ACC is aiming for a capacity of 120 GWh by 2030, requiring 7 billion euros in equity, debt and subsidies, but its first gigafactory in northern France is still under construction.
Italvolt is aiming to build a 3.5 billion euro gigafactory in northern Italy. It has not announced any fundraising plans yet but told Reuters that a joint venture would get the plant off the ground, promising further details soon.
Other startups taking the slower route to gigafactories include Slovakia’s InoBat.
It will open a 45 megawatt-hour (MWh) pilot line in Bratislava early next year to produce high-performance batteries for customers to test and has signed agreements, including with German air taxi developer Lilium, worth 500 million euros by 2030, Chief Executive Marian Bocek said.
He said InoBat had a pipeline of potential agreements worth 25 billion euros and aims to build production capacity in 4 GWh increments starting in 2025 – costing up to 400 million euros each – as contracts are signed.

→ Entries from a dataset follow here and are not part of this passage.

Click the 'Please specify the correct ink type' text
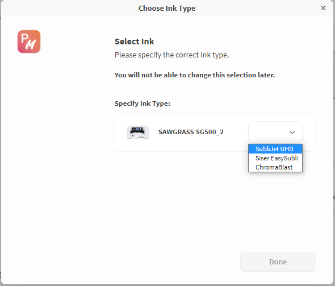Viewport: 335px width, 286px height. pyautogui.click(x=172, y=55)
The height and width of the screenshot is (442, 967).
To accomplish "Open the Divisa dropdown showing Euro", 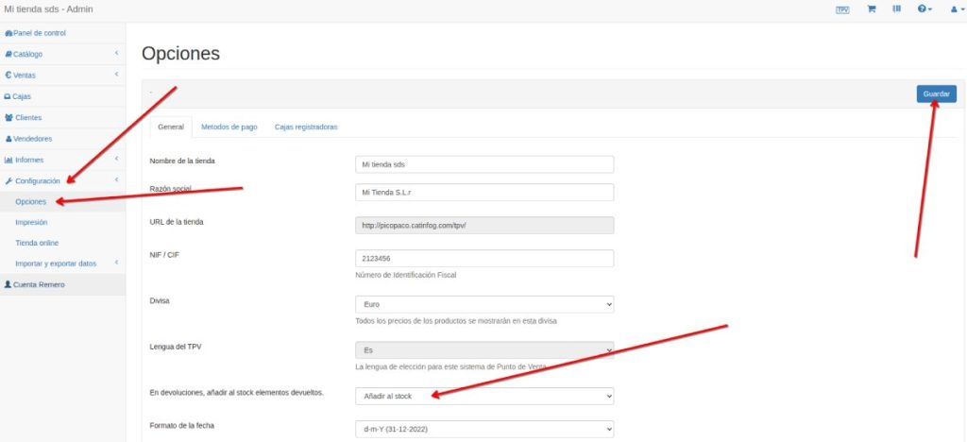I will [x=484, y=305].
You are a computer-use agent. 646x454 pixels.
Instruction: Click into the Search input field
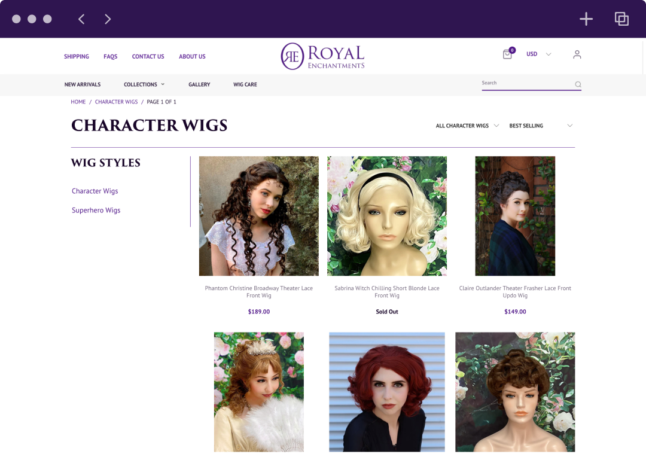click(x=528, y=84)
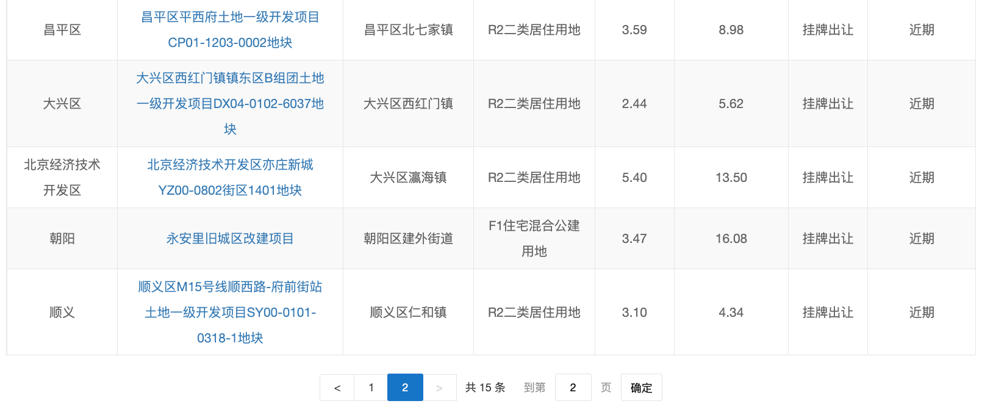The image size is (982, 409).
Task: Click the 北京经济技术开发区 district cell
Action: pyautogui.click(x=62, y=178)
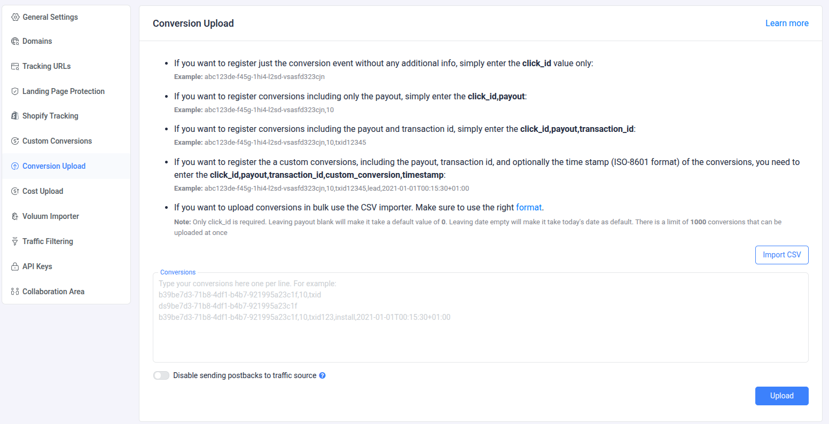This screenshot has height=424, width=829.
Task: Click the help icon beside postbacks option
Action: 322,375
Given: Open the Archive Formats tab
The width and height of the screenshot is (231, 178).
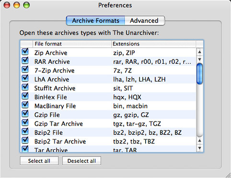Looking at the screenshot, I should click(95, 21).
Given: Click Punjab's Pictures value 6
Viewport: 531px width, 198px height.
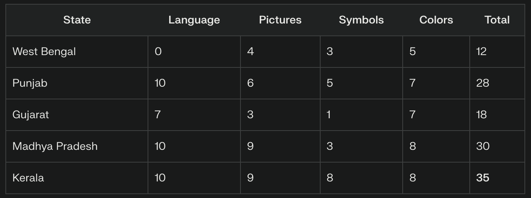Looking at the screenshot, I should tap(250, 83).
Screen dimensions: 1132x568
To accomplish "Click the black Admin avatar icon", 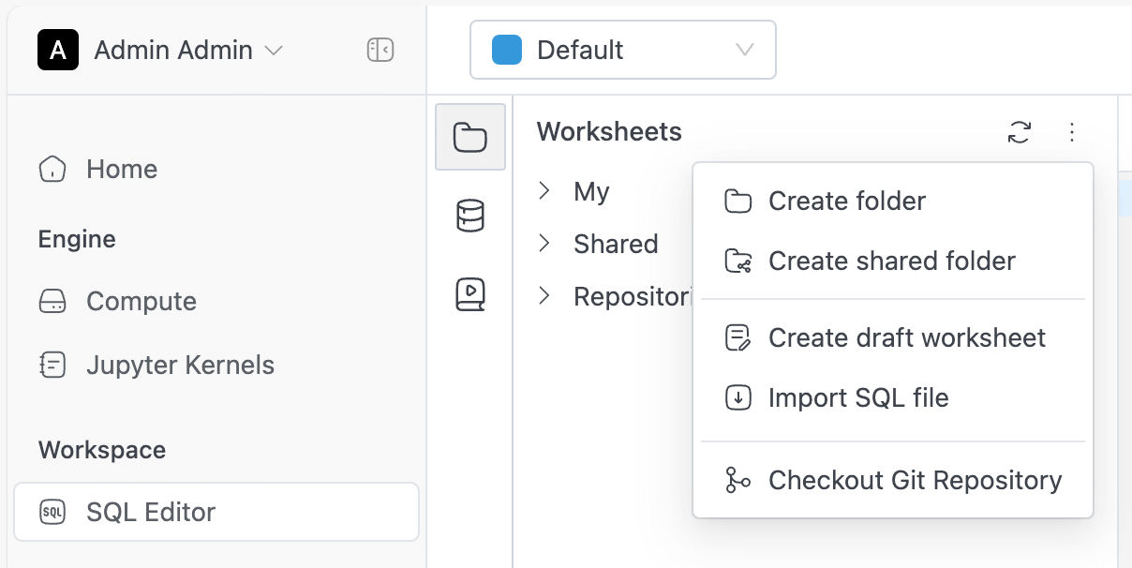I will point(58,50).
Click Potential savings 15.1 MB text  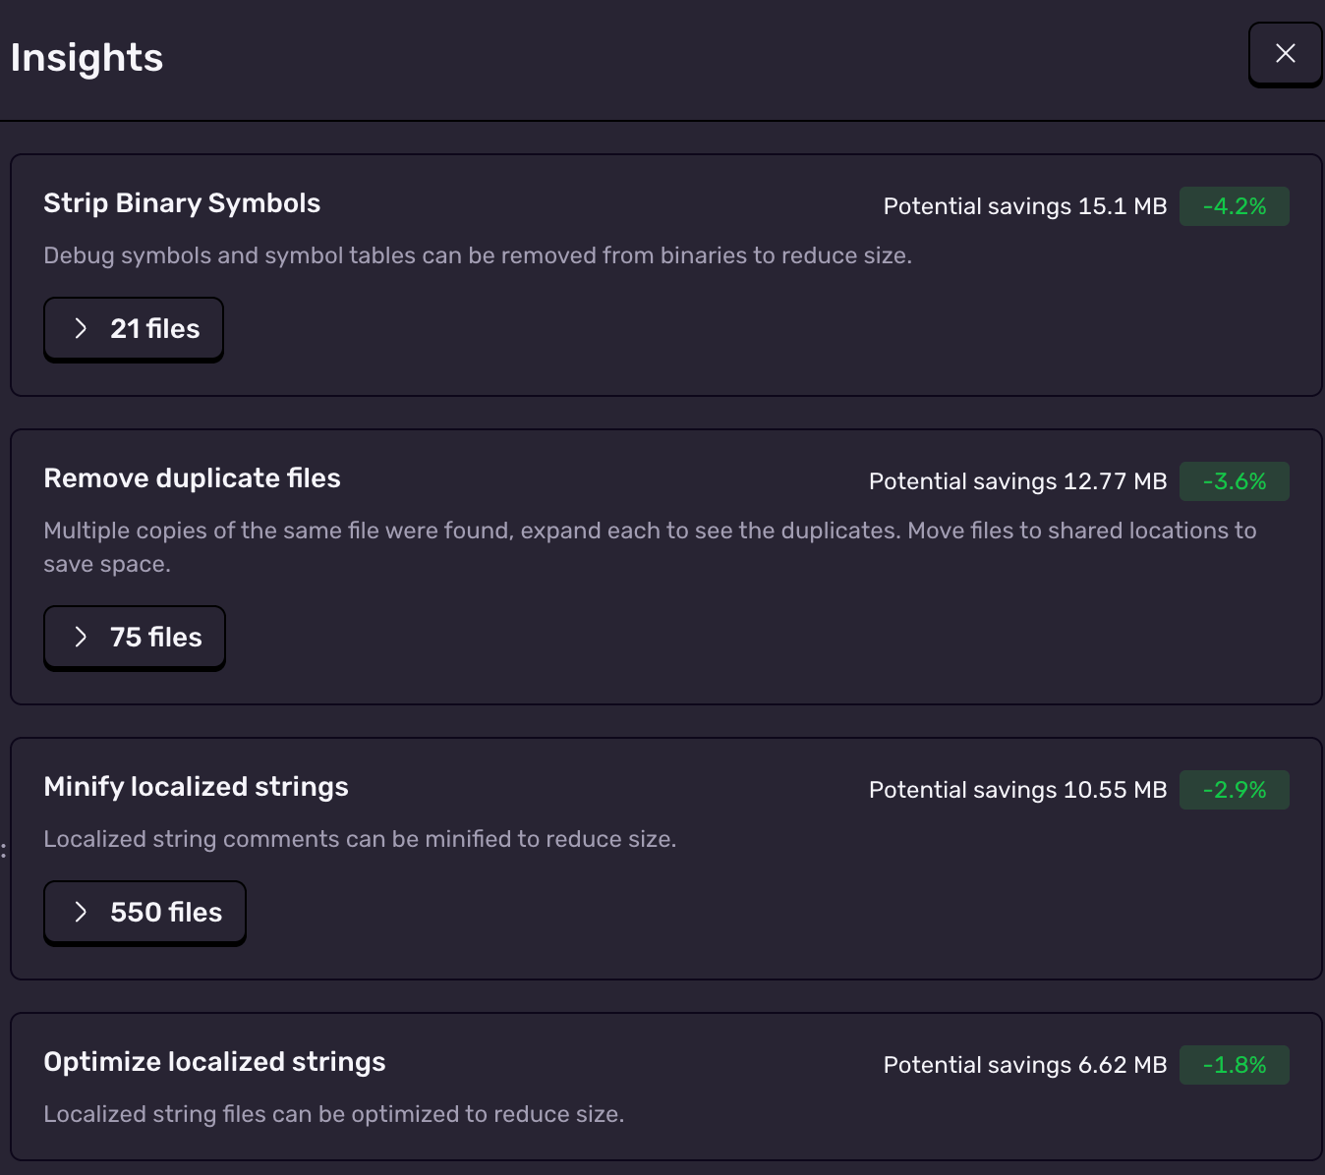1025,206
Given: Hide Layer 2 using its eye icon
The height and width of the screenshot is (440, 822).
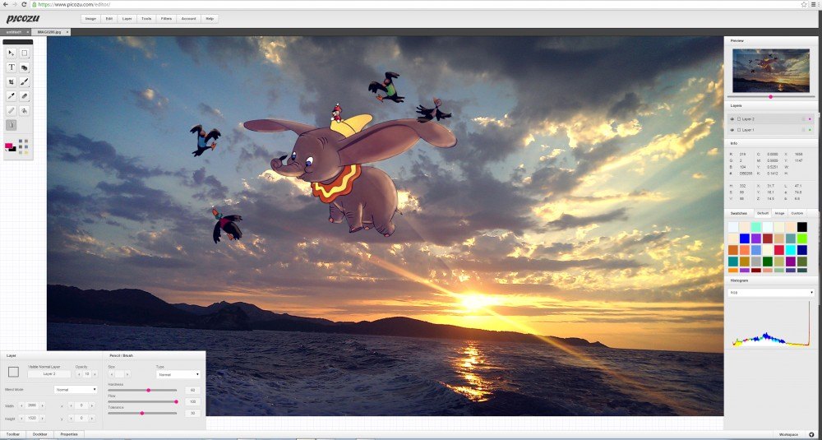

“You don’t have to raise billions of dollars, you basically raise money for the offtakes you sign on the back of bankable customers,” Bocek said.
German startup Theion is developing lithium sulphur batteries and Chief Executive Ulrich Ehmes said the startup aims to raise 50 million euros for a small plant to build samples for automotive and aerospace companies – and then seek funds for a first gigafactory of up to 20 GWh.
(European battery cell startups planned capacity by 2031 https://graphics.reuters.com/AUTOS-ELECTRIC/EUROPE-BATTERIES/zgpobwzogvd/chart.png)
‘IT’S A BIG ASK’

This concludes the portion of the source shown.